This continues to be a major irony, since Susan Traherne - whom the play follows from her idealistic Resistance work in occupied France through to her mental disintegration in the Sixties - is supposed to symbolise how England won the war and lost the peace. She is also earmarked to incarnate the terrible cost, to herself and others, of a life spent in less glamorous resistance to the shabby compromises of post-1945 society.

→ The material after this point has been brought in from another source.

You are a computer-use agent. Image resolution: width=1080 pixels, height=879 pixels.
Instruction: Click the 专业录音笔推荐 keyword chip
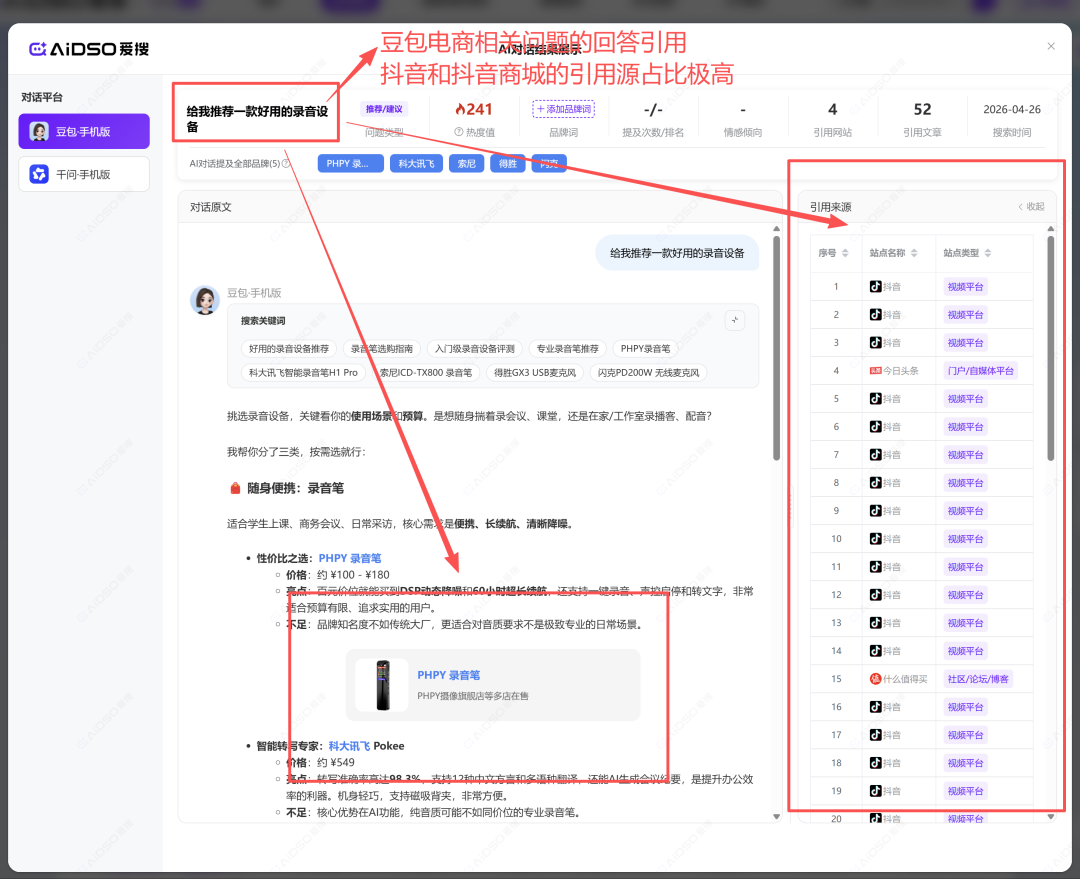(x=565, y=349)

Following Kate Nelligan (Canadian) and Meryl Streep (American), we now have the Australian Cate Blanchett who recently made such a magnificent job in the film Elizabeth of redefining our perception of another pretty emblematic English woman. But the part of Susan badly defeats her; indeed, if Kent had gone into the project with the express intention of exposing the weaknesses of what now looks to be a severely overrated play, I do not see what more he could have done bar, say, cast Blanchett's compatriot, Dame Edna Everage and direct her as badly as this.

The play is full of smug, repellent parodies of English Foreign Office and other types. An actress needs to make your response oscillate between sympathy for and alienation from Susan and her increasingly mad, driven superiority to these folk.

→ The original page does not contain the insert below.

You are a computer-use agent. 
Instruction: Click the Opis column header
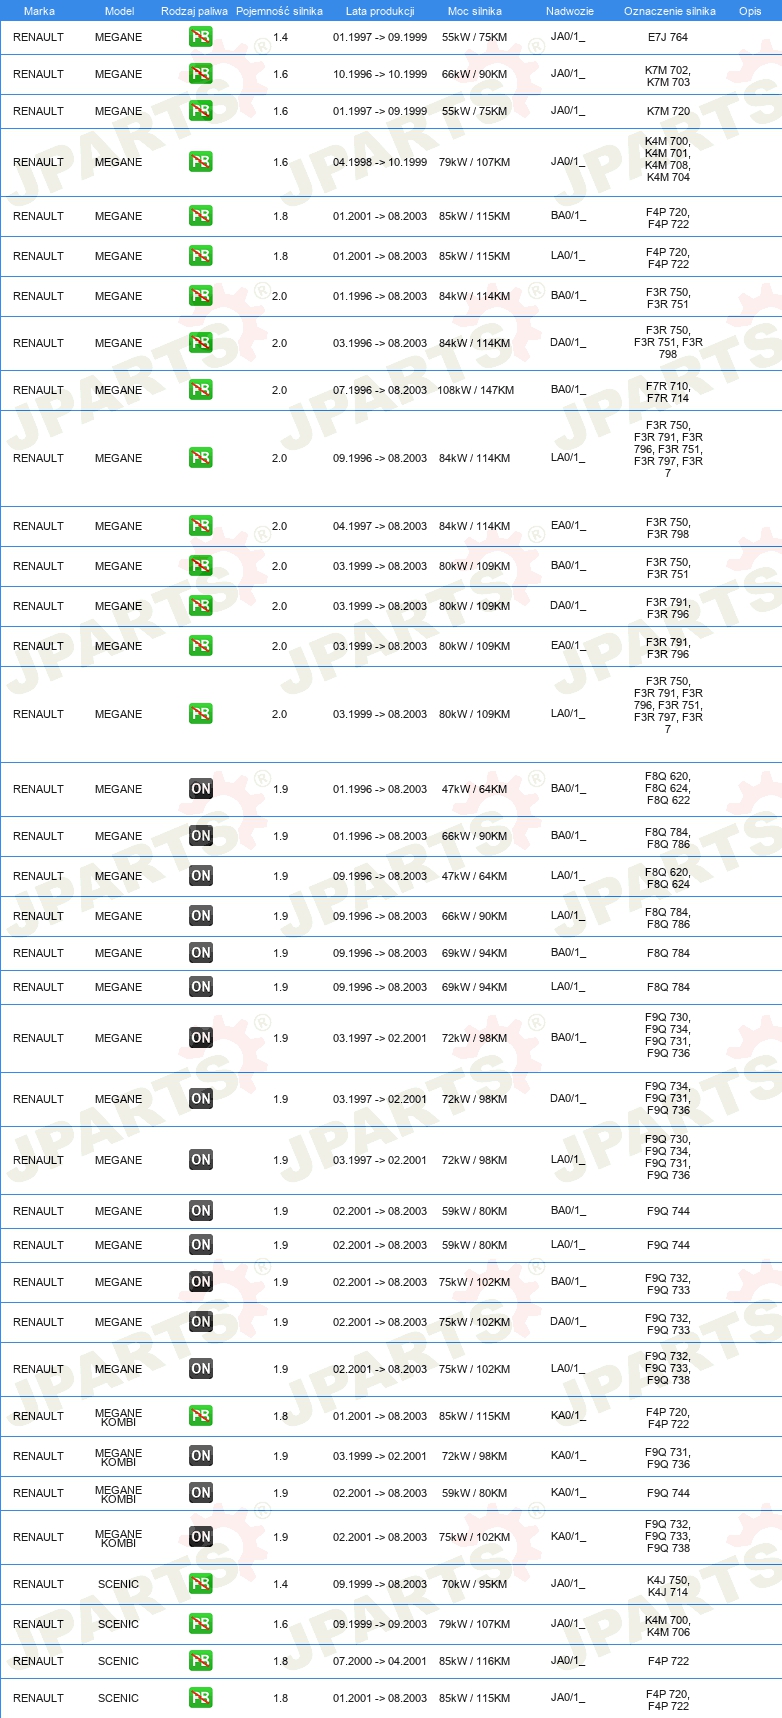pyautogui.click(x=750, y=11)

Her performance should keep you tantalised about the extent to which she is, on the one hand, a victim of post-1945 society and on the other a woman whose brandished war-time memories are a convenient cover for a pre-existing constitutional inability to tolerate human intimacy except in the abnormal, ecstatic snatches she enjoyed in her allegedly heroic undercover work.

A lean, imposing blonde, Blanchett looks terrific in the increasingly chic frocks worn by Susan as she gives vent to a more and more hysterical exhibitionism. The trouble, though, is that the unnaturalness of the actress's erratic, wildly over-italicised attempts at a posh English accent give her performance the air of being a parodic sabotage job on Susan, as do the sudden, alarming accelerations into doubled-up unintelligible apoplexy.

This, I am afraid is fatal to the seriousness with which one can take the proceedings. Three weeks stuck in a lift with Hedda Gabler would, one reckons, be a picnic compared with a brief drink with this Susan.

Plenty is, in any case, the kind of play where just when you have cottoned on to an interesting dramatic tendency (the significant fact, say, that every time Susan mentions the war, it is in the vicinity of a lie), Hare patronises you by having a character loudly spell the point out.

In 1978, the play looked back at Suez and the moral accommodations of the post-war period. Now, in 1999, from the perspective of another ethically dubious conflict (albeit less so), we look back at that looking back. Hare wonders what the young will make of it. So do I.